Atlanta -- A representative of PETA, which owns stock in The Home Depot, will question the home-improvement giant at its annual meeting in Atlanta on Thursday. PETA wants to know why the company still sells glue traps when so many other retailers have stopped carrying the cruel devices. The Home Depot--which operates approximately 2,200 stores in North America and China--is the world's largest home-improvement chain and the second-largest U.S. retailer after Walmart:

When:     Thursday, May 20, 9 a.m.
Where:    Cobb Galleria Centre, 2 Galleria Pkwy., Atlanta

"Being immobilized by glue and left to die is like something out of a horror movie," says PETA Executive Vice President Tracy Reiman. "If so many of the nation's leading retailers can ban the sale of glue traps and stop the prolonged, agonizing suffering that these traps cause, so can The Home Depot."
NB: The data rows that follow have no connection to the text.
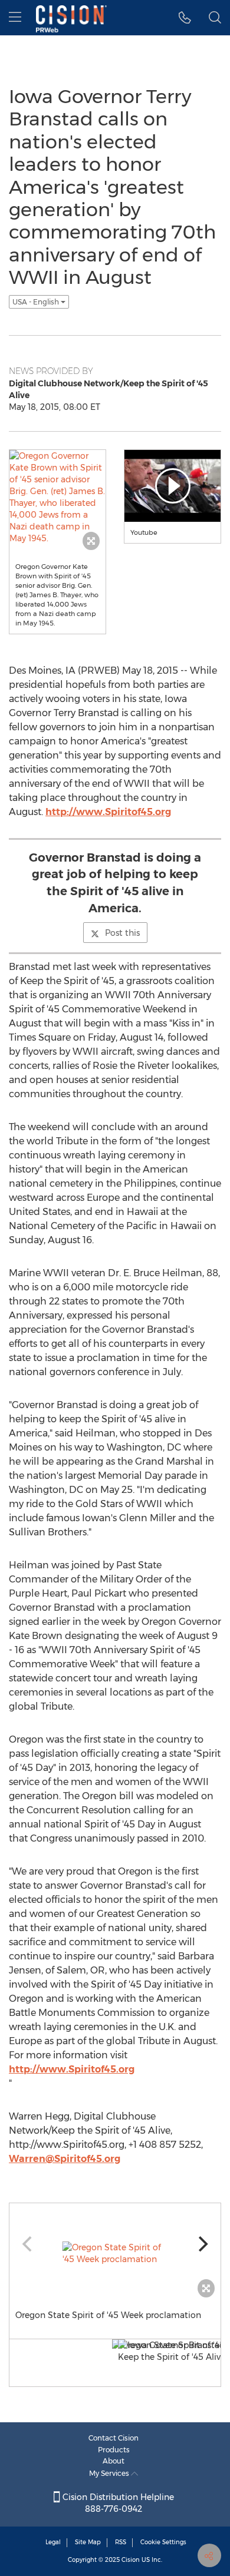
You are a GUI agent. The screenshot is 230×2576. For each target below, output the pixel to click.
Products (114, 2449)
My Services (110, 2473)
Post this (122, 933)
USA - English (36, 301)
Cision (130, 2560)
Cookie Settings (163, 2542)
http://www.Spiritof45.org (108, 811)
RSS (120, 2542)
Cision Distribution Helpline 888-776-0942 (117, 2503)
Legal (53, 2542)
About (113, 2460)
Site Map (88, 2542)
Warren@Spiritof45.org (64, 2158)
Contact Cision (113, 2437)
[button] (185, 17)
Glue traps are pieces of plastic or cardboard coated with a strong adhesive. After getting caught on the traps, panicked animals struggle to escape--often breaking their bones and ripping their flesh, fur, and feathers off their bodies in the process. Some animals chew off their own limbs in an attempt to free themselves, and others get their noses, mouths, or beaks stuck in the glue. The more that the animals struggle, the more they become entangled in the adhesive, only to die from exhaustion, injury, shock, dehydration, asphyxiation, or blood loss. Glue traps are also ineffective and fail to address the source of the problem--more mice simply move in to take the place of animals who have been killed.

Many major retailers--including Albertsons, CVS, Rite Aid, Safeway, and Walgreens--recognize how cruel and indiscriminate glue traps are and have pulled the cruel devices from their shelves.